#### Exercise requirements:
Print verbatim the lines of the entries from the one containing "The image size is (698, 465)." to the last, inclusive, and no others.

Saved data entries

+ + + + +

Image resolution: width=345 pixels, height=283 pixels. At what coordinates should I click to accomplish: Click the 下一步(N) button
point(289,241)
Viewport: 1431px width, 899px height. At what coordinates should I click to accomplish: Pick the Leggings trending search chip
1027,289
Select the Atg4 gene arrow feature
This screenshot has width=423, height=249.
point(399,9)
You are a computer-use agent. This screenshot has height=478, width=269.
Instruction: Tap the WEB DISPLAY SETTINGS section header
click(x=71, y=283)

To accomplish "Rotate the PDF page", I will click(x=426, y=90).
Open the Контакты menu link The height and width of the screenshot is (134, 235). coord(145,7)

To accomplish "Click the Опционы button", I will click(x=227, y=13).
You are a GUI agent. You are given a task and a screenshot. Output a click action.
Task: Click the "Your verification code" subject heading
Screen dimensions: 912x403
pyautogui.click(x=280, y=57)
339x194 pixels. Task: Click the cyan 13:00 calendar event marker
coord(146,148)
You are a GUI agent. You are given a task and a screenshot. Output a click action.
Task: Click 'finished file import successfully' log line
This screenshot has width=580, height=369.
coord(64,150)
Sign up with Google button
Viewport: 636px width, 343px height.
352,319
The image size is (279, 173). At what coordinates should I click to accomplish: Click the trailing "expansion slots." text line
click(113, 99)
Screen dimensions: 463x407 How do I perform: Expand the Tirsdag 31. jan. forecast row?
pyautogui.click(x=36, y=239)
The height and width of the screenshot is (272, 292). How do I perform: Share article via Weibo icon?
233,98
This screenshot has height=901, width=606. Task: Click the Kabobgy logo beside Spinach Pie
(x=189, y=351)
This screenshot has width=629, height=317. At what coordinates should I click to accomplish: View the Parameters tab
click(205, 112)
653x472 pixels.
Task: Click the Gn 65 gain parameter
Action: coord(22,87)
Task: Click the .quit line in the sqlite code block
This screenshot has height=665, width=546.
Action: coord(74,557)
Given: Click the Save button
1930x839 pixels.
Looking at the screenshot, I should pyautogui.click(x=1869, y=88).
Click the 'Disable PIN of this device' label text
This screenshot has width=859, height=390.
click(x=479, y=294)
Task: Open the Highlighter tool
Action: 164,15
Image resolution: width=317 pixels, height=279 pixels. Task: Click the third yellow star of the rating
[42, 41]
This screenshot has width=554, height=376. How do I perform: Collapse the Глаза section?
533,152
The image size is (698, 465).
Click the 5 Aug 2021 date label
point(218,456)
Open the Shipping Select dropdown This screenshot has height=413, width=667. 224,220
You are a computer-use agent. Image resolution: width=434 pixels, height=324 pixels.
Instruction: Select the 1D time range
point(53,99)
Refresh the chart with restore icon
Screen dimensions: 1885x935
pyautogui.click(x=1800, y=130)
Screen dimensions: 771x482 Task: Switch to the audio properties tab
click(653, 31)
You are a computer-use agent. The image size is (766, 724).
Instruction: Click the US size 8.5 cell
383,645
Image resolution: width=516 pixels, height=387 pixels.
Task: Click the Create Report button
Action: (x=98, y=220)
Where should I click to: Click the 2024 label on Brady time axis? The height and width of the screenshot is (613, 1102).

+ + + + +

#### Answer area:
The image size is (698, 465).
Click the 5 Aug 2021 date label
point(218,456)
Open the Shipping Select dropdown This screenshot has height=413, width=667. 224,220
You are a computer-use agent. Image resolution: width=434 pixels, height=324 pixels.
Instruction: Select the 1D time range
point(53,99)
Refresh the chart with restore icon
Screen dimensions: 1885x935
pyautogui.click(x=1800, y=130)
Screen dimensions: 771x482 Task: Switch to the audio properties tab
click(653, 31)
You are a computer-use agent. The image size is (766, 724).
Instruction: Click the US size 8.5 cell
383,645
Image resolution: width=516 pixels, height=387 pixels.
Task: Click the Create Report button
Action: (x=98, y=220)
Where should I click to: Click the 2024 label on Brady time axis? The height and width of the screenshot is (613, 1102).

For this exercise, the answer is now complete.